More than 200 products contain nanosilver, which has been shown to suppress the growth of bacteria. On May 1 a group of citizen-advocacy groups filed a petition with the Environmental Protection Agen­­cy asking that the EPA ban products – with nanosilver. The EPA has the authority to regulate nanosilver as a pesticide, says George Kimbrell, a staff attorney for the nonprofit International Center for Technology Assessment, one of the groups calling for the ban. “We believe very strongly in the consumer’s right to know” that they’ve been exposed to these materials, he says.

Earlier this year, two researchers at Arizona State University found that socks impregnated with nanosilver particles to kill odor-causing bacteria released the particles into wash water, raising questions about the nanoparticles seeping into the environment. Another study this spring from a researcher at the University of Missouri found that nanosilver particles kill beneficial bacteria needed by wastewater treatment plants to remove ammonia from water.

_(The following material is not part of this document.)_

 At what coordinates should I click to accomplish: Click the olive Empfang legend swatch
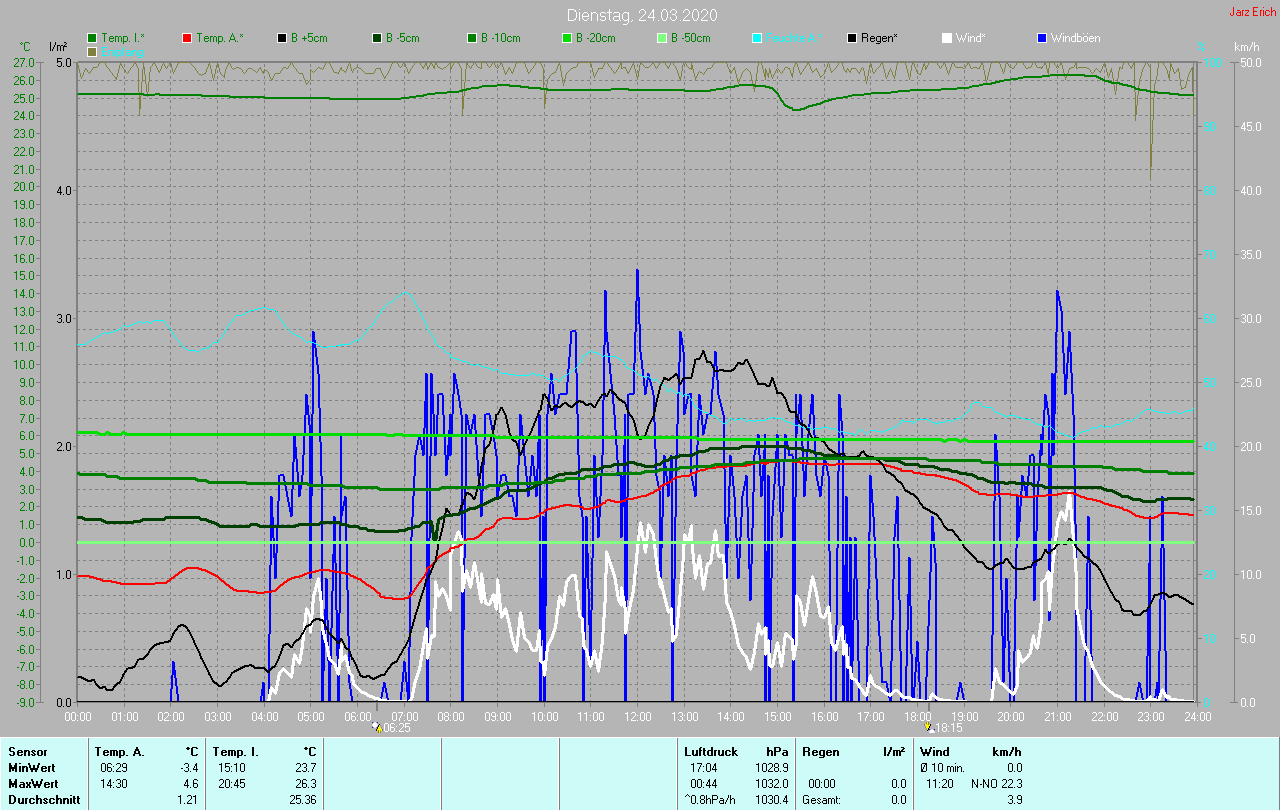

A nanoparticle is defined as having at least one dimension smaller than 100 nanometers. A sheet of paper or a human hair is about 100,000 nanometers thick. At these sizes, nanoparticles exhibit unusual characteristics. Many of these qualities, such as the ability of nanoparticles to transfer heat efficiently, are what make them so attractive to researchers and manufacturers.

But nanoparticles can become more toxic as well, as is the case with nanosilver particles. “Something that’s safe at a large size suddenly becomes highly active and potentially dangerous when it’s made smaller,” Maynard says.

The problem of determining safety is complicated. In some cases, adequate ways to test the particles have not been found.

“It’s hard to measure anything at that [tiny] scale,” PEN’s Dr. Rejeski says. Nanoparticles that have been bonded to another substance – such as those found in a tennis racket’s frame or an auto fuel line – pose fewer problems. But even then concerns remain: When the product is thrown away, will it degrade over time? Will it be crushed into more mobile particles as part of the disposal process?

Some $88 billion of products incorporating nanotechnology were sold in 2007, according to Lux Research, a research firm specializing in emerging technologies. Last year nanotech start-up companies received $702 million in venture capital in 61 deals, Lux says. By 2014, it estimates, $2.6 trillion in manufactured goods will incorporate na­no­­technology, about 15 percent of the worldwide total. More and more are going into high-profile products. Professional golfer Trevor Immelman won the 2008 Masters tournament with clubs whose shafts had nanoparticles of metals fused onto them. And nanophosphates are the “secret sauce” in the brawny lithium-ion battery that will power GM’s all-electric Volt car.

But this sunny scenario for nanotech’s future relies on continued consumer acceptance. So far, surveys show the US is largely unaware and uninformed, having neither a strongly positive nor negative view.

Dietram Scheufele, a professor of life sciences communication and journalism at the University of Wisconsin in Madison, says public awareness of nanotech hasn’t changed at all since 2004, when he began his surveys. Scientists are more apt to be concerned about health and safety issues than the public is, he says. “Scientists aren’t saying there are problems,” Dr.

Scheufele says. “They’re saying, ‘We don’t know. The research hasn’t been done.’”

In a worst-case scenario, nano­­particles could generate the kind of negative reaction that genetically modified crops have received in Europe, he says.

No bills to specifically regulate nanoparticles are now before Congress, says Matthew Nordan, the president of Lux Research. But the industry is very aware of environmental concerns and wants to know what its liabilities will be, he says.